DexHiL: A Human-in-the-Loop Framework for Vision-Language-Action Model Post-Training in Dexterous Manipulation
DexHiL proposes a human-in-the-loop post-training framework for dexterous manipulation vision-language-action models, integrating offline demonstrations, online human takeover, and intervention-aware reweighted training…
Summary
DexHiL proposes a human-in-the-loop post-training framework for dexterous manipulation vision-language-action models, integrating offline demonstrations, online human takeover, and intervention-aware reweighted training into a single arm-hand system.
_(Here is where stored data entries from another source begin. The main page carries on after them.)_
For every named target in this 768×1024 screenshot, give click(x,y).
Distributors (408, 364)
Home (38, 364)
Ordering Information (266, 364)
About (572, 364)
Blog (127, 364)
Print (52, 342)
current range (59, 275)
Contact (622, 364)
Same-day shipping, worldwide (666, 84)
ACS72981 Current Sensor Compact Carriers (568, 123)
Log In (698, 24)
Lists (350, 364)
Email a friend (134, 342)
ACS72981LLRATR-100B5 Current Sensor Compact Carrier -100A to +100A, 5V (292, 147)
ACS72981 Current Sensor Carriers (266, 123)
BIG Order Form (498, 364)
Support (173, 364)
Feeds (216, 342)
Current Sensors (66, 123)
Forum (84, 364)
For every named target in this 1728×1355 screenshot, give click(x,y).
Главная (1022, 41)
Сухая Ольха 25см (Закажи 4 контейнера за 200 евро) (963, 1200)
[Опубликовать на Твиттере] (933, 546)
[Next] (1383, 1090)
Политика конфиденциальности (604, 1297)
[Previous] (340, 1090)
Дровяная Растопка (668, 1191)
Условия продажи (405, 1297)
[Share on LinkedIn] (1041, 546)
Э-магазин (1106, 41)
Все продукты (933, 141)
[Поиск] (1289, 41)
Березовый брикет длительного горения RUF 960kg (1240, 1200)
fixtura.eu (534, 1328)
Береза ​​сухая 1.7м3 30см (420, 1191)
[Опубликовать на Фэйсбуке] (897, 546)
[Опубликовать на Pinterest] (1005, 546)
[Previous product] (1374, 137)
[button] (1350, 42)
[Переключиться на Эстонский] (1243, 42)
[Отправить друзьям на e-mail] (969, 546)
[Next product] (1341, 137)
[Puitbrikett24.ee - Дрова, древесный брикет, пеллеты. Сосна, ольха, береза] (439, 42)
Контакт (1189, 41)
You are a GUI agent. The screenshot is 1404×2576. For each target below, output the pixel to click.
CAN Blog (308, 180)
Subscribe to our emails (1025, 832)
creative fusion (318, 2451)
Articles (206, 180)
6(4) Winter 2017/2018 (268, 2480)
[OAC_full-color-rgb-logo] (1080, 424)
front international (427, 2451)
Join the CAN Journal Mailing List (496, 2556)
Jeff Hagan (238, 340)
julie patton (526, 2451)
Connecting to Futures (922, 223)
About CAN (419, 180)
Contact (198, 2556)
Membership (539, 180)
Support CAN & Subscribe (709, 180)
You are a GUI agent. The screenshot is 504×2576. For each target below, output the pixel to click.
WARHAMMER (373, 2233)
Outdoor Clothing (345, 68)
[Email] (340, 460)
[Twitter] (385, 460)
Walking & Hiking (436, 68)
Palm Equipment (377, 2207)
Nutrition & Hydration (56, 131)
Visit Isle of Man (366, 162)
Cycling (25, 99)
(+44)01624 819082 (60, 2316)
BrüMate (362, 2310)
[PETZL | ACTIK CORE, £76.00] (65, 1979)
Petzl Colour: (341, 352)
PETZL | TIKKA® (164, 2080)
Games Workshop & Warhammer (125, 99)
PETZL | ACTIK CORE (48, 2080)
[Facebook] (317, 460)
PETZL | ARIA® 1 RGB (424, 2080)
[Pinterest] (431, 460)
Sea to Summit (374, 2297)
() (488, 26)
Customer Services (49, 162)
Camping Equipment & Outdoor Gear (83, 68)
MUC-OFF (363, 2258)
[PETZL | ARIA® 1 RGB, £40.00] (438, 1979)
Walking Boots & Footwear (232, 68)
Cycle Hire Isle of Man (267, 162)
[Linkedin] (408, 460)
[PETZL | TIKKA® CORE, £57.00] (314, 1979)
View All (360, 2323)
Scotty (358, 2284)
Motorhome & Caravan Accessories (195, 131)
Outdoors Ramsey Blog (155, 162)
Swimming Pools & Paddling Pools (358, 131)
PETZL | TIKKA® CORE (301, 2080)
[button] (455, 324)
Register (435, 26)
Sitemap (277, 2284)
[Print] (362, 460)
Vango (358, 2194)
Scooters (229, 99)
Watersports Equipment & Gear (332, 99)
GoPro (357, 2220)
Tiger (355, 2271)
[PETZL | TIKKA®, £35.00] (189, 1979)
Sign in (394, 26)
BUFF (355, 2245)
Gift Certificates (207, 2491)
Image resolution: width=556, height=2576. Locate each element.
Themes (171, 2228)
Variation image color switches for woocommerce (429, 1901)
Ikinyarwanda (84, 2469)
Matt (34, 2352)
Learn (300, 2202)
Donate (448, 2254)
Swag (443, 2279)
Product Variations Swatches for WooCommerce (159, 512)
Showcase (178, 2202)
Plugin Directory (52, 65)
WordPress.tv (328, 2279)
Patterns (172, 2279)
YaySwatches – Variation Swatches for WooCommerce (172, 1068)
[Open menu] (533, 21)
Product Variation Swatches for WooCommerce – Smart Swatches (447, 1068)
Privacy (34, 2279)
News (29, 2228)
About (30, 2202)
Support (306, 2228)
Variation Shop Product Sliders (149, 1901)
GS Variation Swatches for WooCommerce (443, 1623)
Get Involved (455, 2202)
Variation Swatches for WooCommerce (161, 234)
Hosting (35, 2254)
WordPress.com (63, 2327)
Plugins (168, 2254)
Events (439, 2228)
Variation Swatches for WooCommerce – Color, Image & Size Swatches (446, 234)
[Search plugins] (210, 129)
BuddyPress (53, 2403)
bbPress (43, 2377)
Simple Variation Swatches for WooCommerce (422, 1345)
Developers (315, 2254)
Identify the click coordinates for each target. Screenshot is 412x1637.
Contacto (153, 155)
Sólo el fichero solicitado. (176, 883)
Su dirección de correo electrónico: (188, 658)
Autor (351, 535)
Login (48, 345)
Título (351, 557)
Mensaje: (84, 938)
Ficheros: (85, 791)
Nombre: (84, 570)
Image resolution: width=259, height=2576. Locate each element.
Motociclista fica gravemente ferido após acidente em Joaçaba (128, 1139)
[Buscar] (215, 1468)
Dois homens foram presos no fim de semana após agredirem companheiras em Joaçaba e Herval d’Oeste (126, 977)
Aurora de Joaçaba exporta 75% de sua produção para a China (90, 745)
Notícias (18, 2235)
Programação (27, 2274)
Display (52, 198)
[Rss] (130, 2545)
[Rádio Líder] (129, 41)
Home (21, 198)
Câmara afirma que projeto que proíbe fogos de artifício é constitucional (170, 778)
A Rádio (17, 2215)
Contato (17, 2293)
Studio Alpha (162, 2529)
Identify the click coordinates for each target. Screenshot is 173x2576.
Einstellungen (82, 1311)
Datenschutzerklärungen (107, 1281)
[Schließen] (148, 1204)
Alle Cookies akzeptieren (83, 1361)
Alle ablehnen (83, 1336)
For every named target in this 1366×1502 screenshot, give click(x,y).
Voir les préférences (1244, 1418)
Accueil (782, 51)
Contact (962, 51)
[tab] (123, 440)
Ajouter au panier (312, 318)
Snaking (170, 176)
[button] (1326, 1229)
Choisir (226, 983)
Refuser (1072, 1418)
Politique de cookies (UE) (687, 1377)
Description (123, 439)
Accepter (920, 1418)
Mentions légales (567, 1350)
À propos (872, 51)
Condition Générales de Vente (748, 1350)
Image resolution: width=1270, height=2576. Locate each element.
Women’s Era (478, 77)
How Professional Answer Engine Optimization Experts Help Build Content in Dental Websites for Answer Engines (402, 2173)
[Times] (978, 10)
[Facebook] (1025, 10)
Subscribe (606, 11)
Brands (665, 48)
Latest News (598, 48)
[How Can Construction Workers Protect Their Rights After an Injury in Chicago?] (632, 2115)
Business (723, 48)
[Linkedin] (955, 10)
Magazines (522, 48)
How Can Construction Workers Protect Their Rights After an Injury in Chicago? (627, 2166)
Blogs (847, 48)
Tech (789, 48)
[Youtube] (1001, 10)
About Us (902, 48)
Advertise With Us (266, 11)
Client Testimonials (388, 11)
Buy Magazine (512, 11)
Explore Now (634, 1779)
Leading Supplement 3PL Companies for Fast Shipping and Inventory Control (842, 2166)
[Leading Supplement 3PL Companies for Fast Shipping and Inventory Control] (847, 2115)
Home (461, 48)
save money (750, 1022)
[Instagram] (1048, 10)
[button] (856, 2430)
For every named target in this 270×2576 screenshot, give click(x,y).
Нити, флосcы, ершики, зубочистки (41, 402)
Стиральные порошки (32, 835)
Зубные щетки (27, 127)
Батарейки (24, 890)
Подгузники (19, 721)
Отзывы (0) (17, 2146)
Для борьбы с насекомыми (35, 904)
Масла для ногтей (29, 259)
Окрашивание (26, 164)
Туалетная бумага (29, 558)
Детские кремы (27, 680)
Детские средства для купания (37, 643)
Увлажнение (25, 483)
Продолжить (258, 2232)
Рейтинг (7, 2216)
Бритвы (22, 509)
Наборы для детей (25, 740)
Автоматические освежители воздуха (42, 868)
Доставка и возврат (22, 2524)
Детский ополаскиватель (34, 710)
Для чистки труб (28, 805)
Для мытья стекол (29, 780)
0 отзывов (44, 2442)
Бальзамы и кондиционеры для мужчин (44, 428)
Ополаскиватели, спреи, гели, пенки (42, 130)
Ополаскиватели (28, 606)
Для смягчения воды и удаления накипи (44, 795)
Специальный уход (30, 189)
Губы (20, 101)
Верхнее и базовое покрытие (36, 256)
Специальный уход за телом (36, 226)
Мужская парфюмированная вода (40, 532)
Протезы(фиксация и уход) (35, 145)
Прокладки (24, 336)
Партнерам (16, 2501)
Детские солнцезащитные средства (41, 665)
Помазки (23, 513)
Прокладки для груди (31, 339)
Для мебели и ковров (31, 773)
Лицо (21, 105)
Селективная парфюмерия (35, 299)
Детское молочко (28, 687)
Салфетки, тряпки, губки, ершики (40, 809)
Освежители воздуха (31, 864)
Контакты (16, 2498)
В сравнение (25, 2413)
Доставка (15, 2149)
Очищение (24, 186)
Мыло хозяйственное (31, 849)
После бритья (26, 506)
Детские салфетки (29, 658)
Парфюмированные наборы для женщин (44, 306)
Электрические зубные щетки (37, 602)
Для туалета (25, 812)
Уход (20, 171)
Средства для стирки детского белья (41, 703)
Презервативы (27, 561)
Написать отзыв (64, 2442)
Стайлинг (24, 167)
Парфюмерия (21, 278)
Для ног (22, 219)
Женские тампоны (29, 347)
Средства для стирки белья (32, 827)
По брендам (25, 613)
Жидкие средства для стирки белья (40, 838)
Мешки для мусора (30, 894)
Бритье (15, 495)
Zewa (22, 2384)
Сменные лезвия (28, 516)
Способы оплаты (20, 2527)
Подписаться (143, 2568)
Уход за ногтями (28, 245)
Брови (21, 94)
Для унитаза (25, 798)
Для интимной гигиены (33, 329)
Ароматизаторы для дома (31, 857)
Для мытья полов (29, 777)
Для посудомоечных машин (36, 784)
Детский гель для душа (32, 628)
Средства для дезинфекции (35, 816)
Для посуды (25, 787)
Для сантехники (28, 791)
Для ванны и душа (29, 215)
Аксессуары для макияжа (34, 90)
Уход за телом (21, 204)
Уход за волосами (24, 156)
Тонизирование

Its goal is to improve real-robot success rates and robustness on high-dimensional, contact-rich dexterous-hand tasks more efficiently than pure offline finetuning.
Problem
- Existing VLAs show promise in general manipulation, but when transferred to downstream dexterous-hand tasks, high-dimensional hand control, dense contact, and covariate shift make pure offline post-training difficult to converge stably.
- Traditional HiL/DAgger-style correction mostly covers only robot arms or parallel grippers, and cannot provide unified, continuous, fine-grained takeover for both the robot arm and the dexterous hand, resulting in insufficient quality and coordination of corrective data.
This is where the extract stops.